Over the last 30 years, I have seen many smart people invest much money and effort chasing an unrealized promise: explosive growth in home automation.
The promise of a new category to be installed in the 100 million U.S. households is highly seductive, but it’s time to consider lessons learned from past failures. Analysis of the opportunities for home automation is a two-step process consisting of understanding the success criteria and determining if enough has changed in the last 30 years to reach the tipping point.
The success criteria for a new CE category are not unlike that of any new product:
- Screaming benefits with favorable cost/benefit ratios
- Painless pathways to implementation
- Social acceptance of the applications
Even with screaming benefits, if implementation of a comprehensive home automation system has significant warts, the benefits will not overcome the inertia. The historical situation in home automation is one of unstable and confusing lack of compatibility standards and the lack of complementary ecosystem of product OEMs, designers, installers and service.
Automation Still Isn’t Mainstream
The first advance in home automation beyond mechanical timers to turn on lights and set-back thermostats was the X10 power line carrier system developed in 1975. This successful technology lives on today.
However, the total size of the market for X10 has been very limited compared to mainstream CE products. X10’s success can be attributed to a stable, mature, technical standard supported by multiple respected OEMs with inexpensive devices that can be easily installed by consumers. Because the benefits of remote control of lights are modest, the adoption has been modest.
We are on the verge of success in deploying home automation systems, but not for their own sake In 1984, the Electronics Industries Association (EIA) had a more ambitious plan to ignite a new home automation industry. The EIA released a comprehensive set of standards called “CEBus,” covering the use of coaxial cable, infrared remote control, radio frequency and fiber optical media, to control and support a wide variety of applications ranging including lighting, environmental control, security and control of entertainment and communications systems.

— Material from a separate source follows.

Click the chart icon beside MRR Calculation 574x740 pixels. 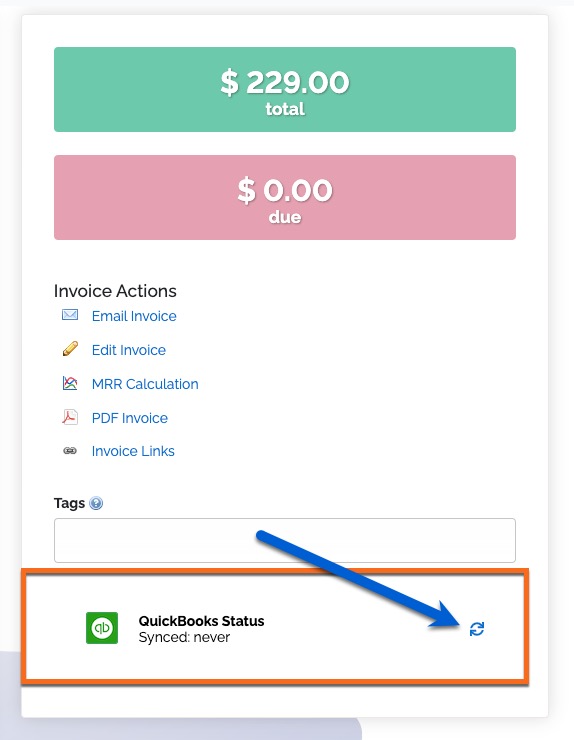70,383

CEBus technology had support of all the big players including semiconductor suppliers, electrical supplies OEMs, appliance OEMs and many others. Intellon continues to support CEBus technology in its building block component offerings. However, there was no killer application that provided enough incentive to overcome the pain of buying, installing and servicing a comprehensive home automation system.
Getting Over the Hump
We are on the verge of success in deploying home automation systems, but not for their own sake. They will ride on the coattails of other home networks which are primarily adopted to support home computing, telecommunications and multiroom distribution of home entertainment. Once this “computainment” network infrastructure is in place the incremental cost to connect sensors, actuators and controls throughout the home will be small; home automation traffic is so low that bandwidth it can easily piggyback on the network backbone.
Mature, low-cost RF technologies such as ZigBee, Bluetooth, and even WiFi can provide painless and cheap connections.
However, we still lack that the screaming benefit and social acceptance criteria. Here, we get some help from President Obama. A major initiative of his administration is green energy and Smart Grid technology. In a few years no children will be able to show their face in school and few housewives will be able to face the neighbors without a home automation system connected to the utility managed Smart Grid.
A combination of tax incentives and energy utilities pushing government subsidized installs and implementations will tie the home energy meters to appliance load management and distribution automation applications. The benefits to the consumer will fall a bit short of “screaming” but with government push, social forces and low incremental costs, this time home automation is actually likely to take off.